Tutorial 6: Autonomous replication of an IV paper

Arceo, Hanna, and Oliva (The Economic Journal, 2015)

Does air pollution affect child mortality? Is this relationship linear? Air pollution is an important subject and leads to various deseases. Most estimates from the literature are from developed countries, leading to low external validity. In this paper, the authors propose a novel estimation of the effect of air pollution on infant mortality, in a developing context, Mexico.

Note

For this PC, you are asked to upload a .pdf file at the end of the day. You can work in group. This is not graded but the output quality will be taken into account for the participation grade. Please upload the file on Moodle with the following naming convention: “PC6_GR1_NAME1_NAME2.pdf” or “PC6_GR2_NAME1_NAME2.pdf” (in alphabetical order).

Variables used in the replication
Variable	Description
`w_tmp_mean`	Average temperature
`w_precip`	Precipitation
`w_evap`	Evaporation
`w_invterm`	Thermal inversion
`rw_infant_1y`	Child mortality (aged 1) in Mexico
`grw_infant_1y`	Child mortality (aged 1) in Guadalajara
`pm10_max24hr`	PM10 pollution
`co_max8hr`	Co pollution
`so2_mean`	Sulfure dioxyde pollution
`o3_mean`	Ozone pollution
`m`	Municipal ID
`week`, `month`, `year`	Time ID

Exercise 1: Intuition

Most answers are in the introduction of the paper.

Why a simple OLS regression of child mortality on pollution would lead to a biased estimation?
A common IV strategy for pollution is to use regulation, why would it lead to a weak first stage?
The authors argue that the external validity of the results found in developed countries is low. Why? Would we over- or under-estimate the real effect if we were to use the coefficients find in developed/less polluted countries?
Instead of running a simple OLS regression, the authors suggest to add month and month-area fixed effect. Why does it improve the quality of the estimation?
The authors suggest using thermal inversion as an instrument for air pollution. Discuss the exogeneity and the relevance conditions of this instrument.

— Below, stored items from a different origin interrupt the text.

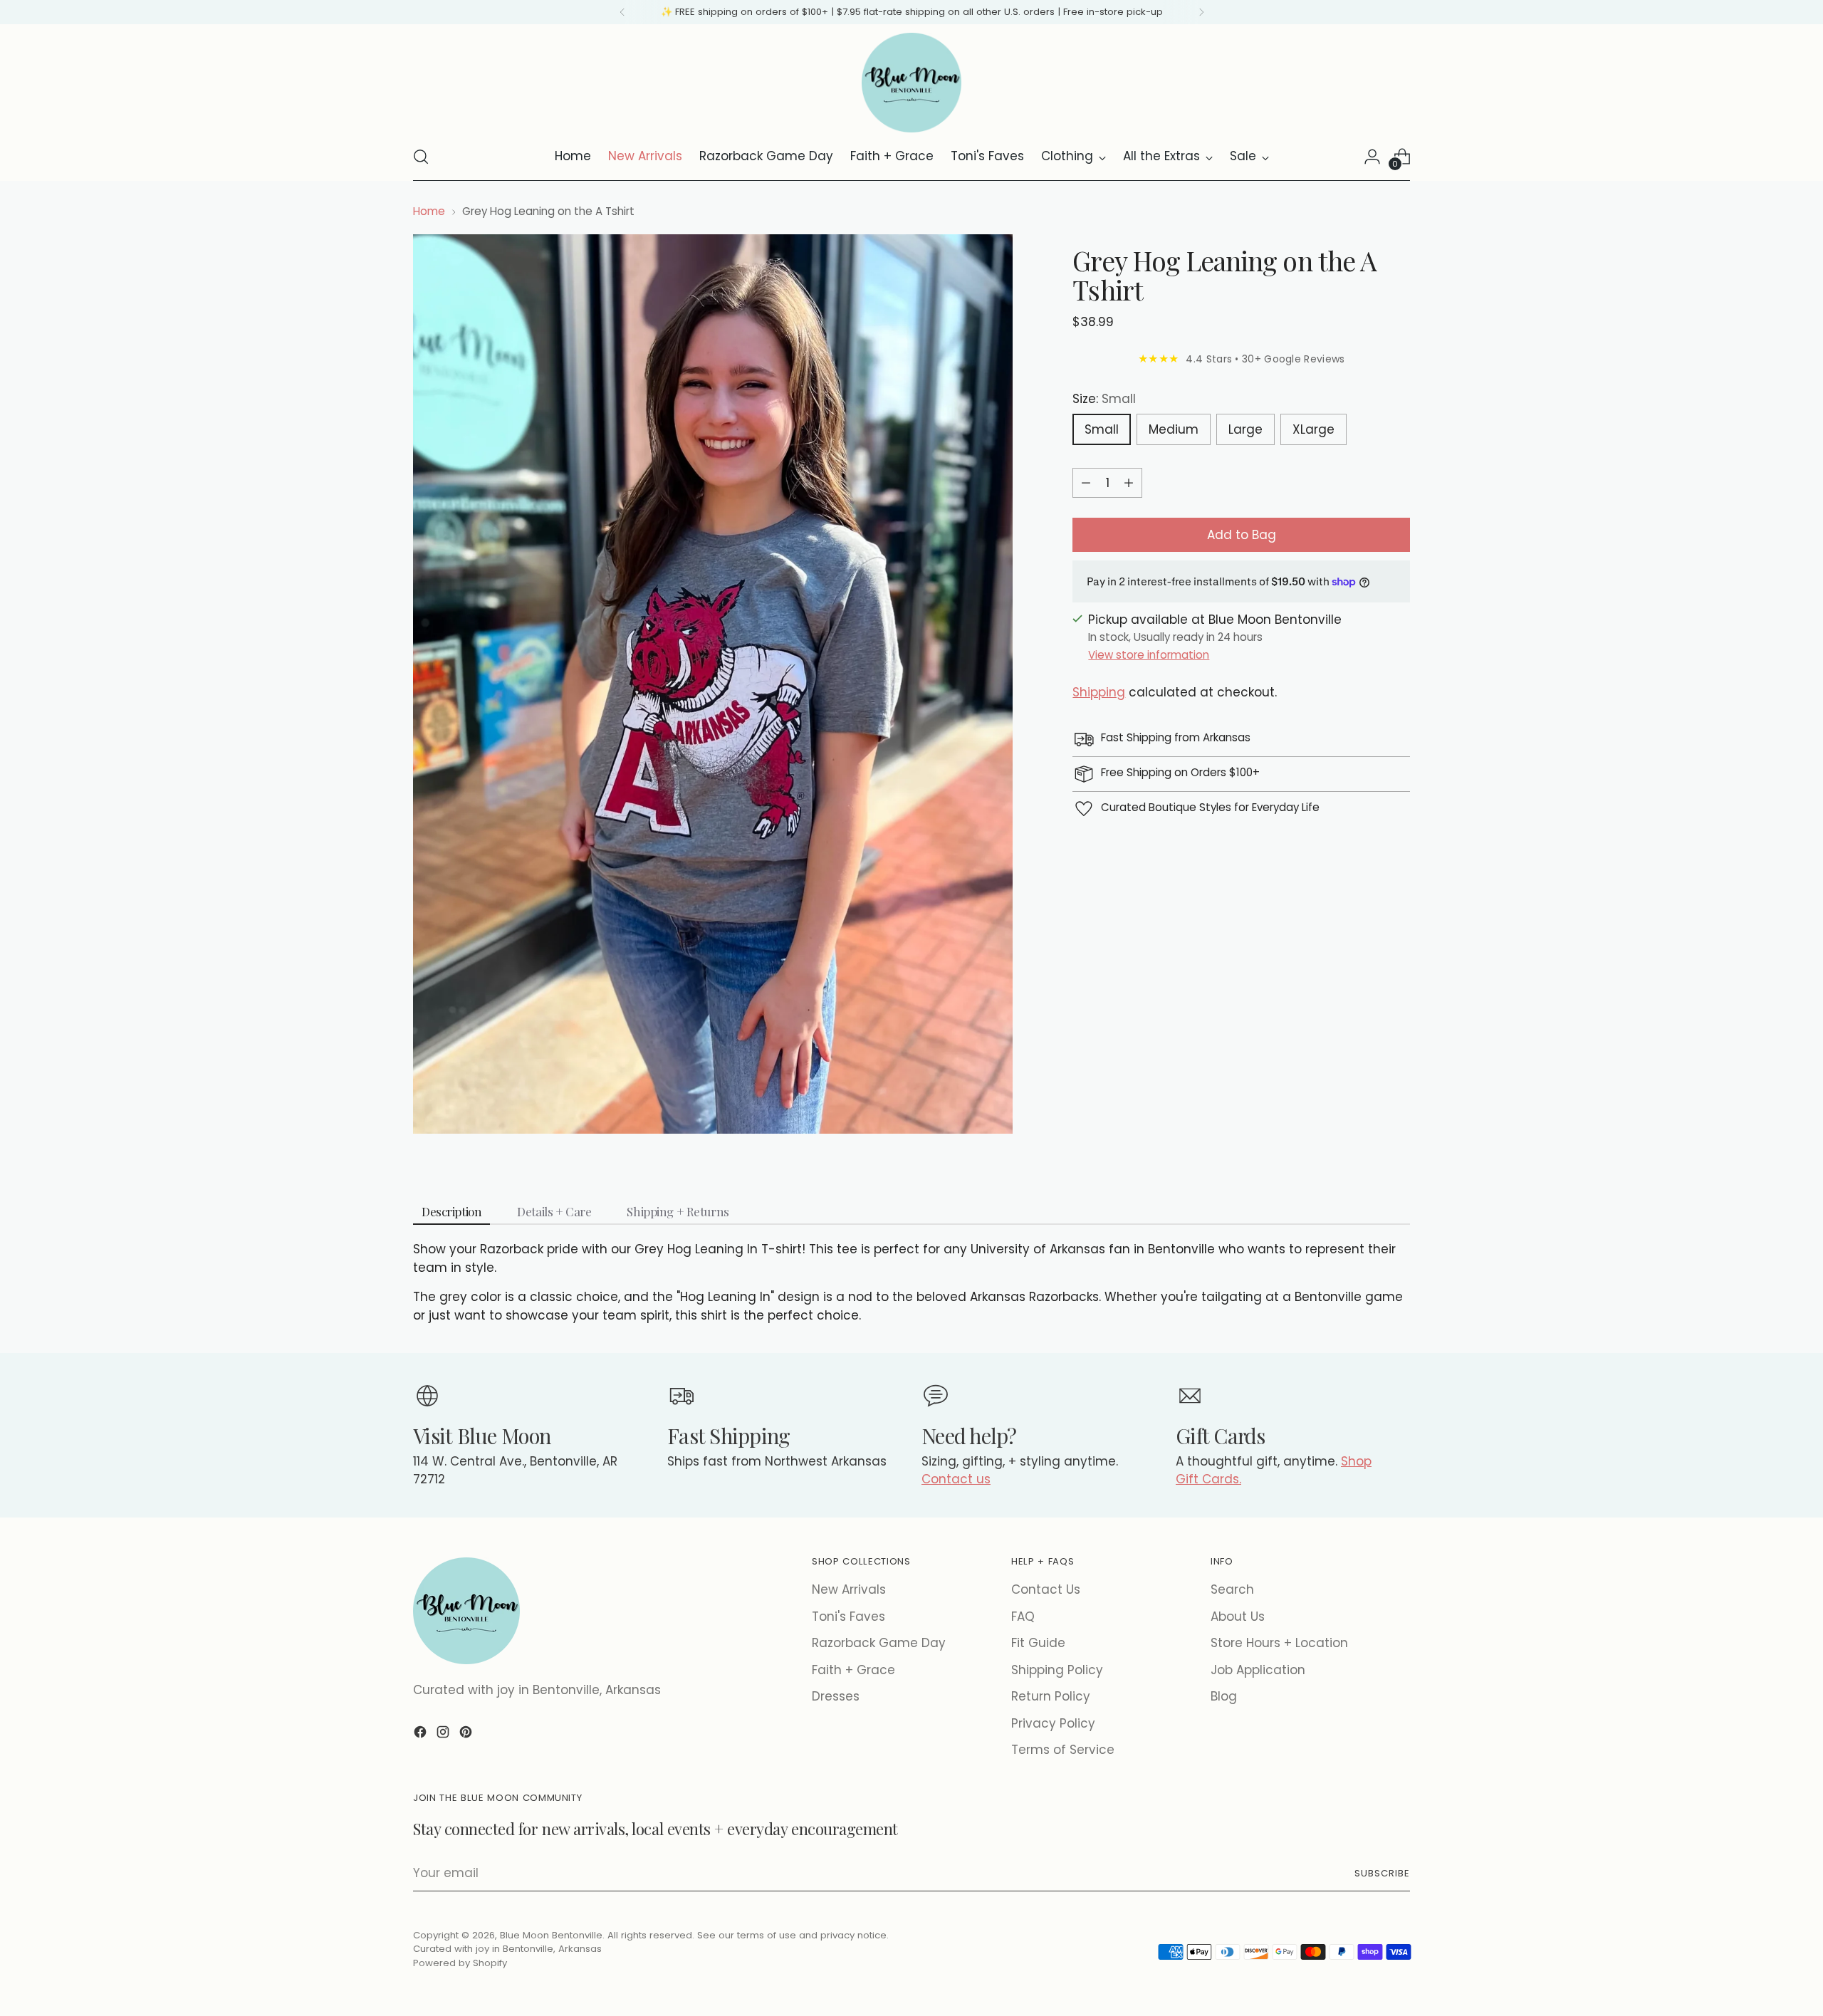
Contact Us (1045, 1589)
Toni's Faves (848, 1616)
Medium (1173, 429)
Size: (1104, 398)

Exercise 2: Data cleaning and visual representation

Open the raw data
Control variables include w_tmp_mean, w_precip, w_cloud, w_evap, w_invterm. Keep only observations for which those controls are not missing.
Remove if w_tmp_impute is 1 (ie, if the temperature is imputed).
Compute the monthly average of termal inversion (w_invterm) and the monthly average temperature (w_tmp_mean).
Replicate Figure 3 using ggplot. The mortality variables are rw_infant_1y and grw_infant_1y. Export to your .tex file.

Exercise 3: Empirical analysis

Pay close attention to the footnote of the tables you want to replicate. Notice that the authors drop the bottom 99 and top 1 percentile observations (to account for outliers). They also weight the regressions by the number of births. Pollution variables are pm10_max24hr, co_max8hr, so2_mean, o3_mean.

Notice you will need to create some variables (the polynomials and the fixed effects). The explained variables are scaled by 1000 in the paper.

Replicate Table 2. Predict the value of pollution. Export. Interpret. Does the IV seem valid?
Replicate Table 3 (Columns 1 to 4 only). Export. Interpret. Are you confident with these results?
[Bonus] Rerun the analysis without dropping the outliers. Interpret.
[Bonus] Plot the main point estimates and the confidence intervals. Which pollutant is the worst?